TimeGAN adds several components and losses to the standard GAN framework. These additional losses yield three different training phases which use the same amount of epochs to train as they have equal weights (e.g. when provided 50000 iterations as a hyperparameter, all phases will train for 50000 iterations). However, it is worth noting that the last phase is significantly more time-consuming than the first two phases, This is shown in figure 3 below.
We propose that the iterations each phase uses are weighted differently with respect to the others. Since the first two phases are relatively fast, we researched the impact in results of decreasing the iterations used in the last (most time-consuming) phase. Our hypothesis is that by distributing the reduced iterations of the last phase over the first two phases of training, we can compensate and achieve equal or better results. Therefore, we set up 9 different configurations which all use 150000 iterations in total, but are distributed in different ways over the three training phases. All combinations have in common that they reduce the training iterations for the Joint Phase. These configurations are shown in table 3.

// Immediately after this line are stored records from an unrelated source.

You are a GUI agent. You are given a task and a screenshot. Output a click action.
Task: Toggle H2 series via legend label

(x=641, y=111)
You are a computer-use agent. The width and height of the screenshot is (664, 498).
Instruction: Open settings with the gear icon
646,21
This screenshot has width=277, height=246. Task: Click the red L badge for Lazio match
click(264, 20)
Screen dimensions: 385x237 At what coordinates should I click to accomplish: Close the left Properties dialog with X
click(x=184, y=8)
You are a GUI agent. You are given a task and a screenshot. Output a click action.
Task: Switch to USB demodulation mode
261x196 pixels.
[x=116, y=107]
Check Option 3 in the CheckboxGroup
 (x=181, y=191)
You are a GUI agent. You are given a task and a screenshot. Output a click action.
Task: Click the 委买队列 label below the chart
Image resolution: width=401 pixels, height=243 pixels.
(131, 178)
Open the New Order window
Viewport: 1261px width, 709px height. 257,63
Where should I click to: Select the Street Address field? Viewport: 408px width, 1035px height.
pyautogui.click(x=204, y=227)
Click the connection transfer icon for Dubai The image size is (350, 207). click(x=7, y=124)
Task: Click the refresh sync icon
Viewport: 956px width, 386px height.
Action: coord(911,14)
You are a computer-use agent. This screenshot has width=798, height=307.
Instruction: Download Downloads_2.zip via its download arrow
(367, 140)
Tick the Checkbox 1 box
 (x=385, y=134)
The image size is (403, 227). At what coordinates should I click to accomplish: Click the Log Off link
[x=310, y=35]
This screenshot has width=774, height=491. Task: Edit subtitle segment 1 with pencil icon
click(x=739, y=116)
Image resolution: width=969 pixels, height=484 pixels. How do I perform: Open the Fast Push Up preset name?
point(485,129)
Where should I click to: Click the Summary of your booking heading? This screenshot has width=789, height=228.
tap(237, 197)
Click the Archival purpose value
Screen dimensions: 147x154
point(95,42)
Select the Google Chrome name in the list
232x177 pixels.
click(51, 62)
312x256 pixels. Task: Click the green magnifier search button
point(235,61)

We implemented the distribution over phases by adding parameters to the TimeGAN algorithm which are used to specify the iterations for each training phase. To evaluate the performance of our proposed improvement we made use of the familiar discriminative and predictive metrics. In addition, we measure the total training time of TimeGAN to show the overall decrease in training time.
The results obtained for the different configurations can be found plotted in figure 4 below for the stock data set.
Configurations C6 up to C8 provide quite consistent results equal or better compared to the benchmark configuration. An average speedup for the training of TimeGAN ranging from 9\% up to 29\% can be achieved using these configurations.
The predictive scores do not improve or decrease a lot for any of the configurations. This is mostly due to the fact that we train the Supervised Phase more in all configurations, In the Supervised Phase, the model learns to produce similar step-wise transitions, which is exactly what is evaluated in the predictive score and can therefore be compensated for the reduced training in the Joint Phase.
To conclude, we found that TimeGAN effectively learns the temporal dynamics of time-series data and is able to generate realistic-looking synthetic data. We proposed novel improvements to the existing algorithm by re-weighting iterations across the three different phases of training of TimeGAN (Embedding Phase, Supervised Phase, Joint Phase). We found that the Joint Phase is the most time-consuming and by decreasing the iterations used for this phase and increasing the iterations over the other phases, the overall performance of TimeGAN can be improved. Our results suggest that for a maximal speedup in training time (29\%) the iterations should be weighted in a 2:2:1 ratio for the Embedding, Supervised and Joint Phase, respectively.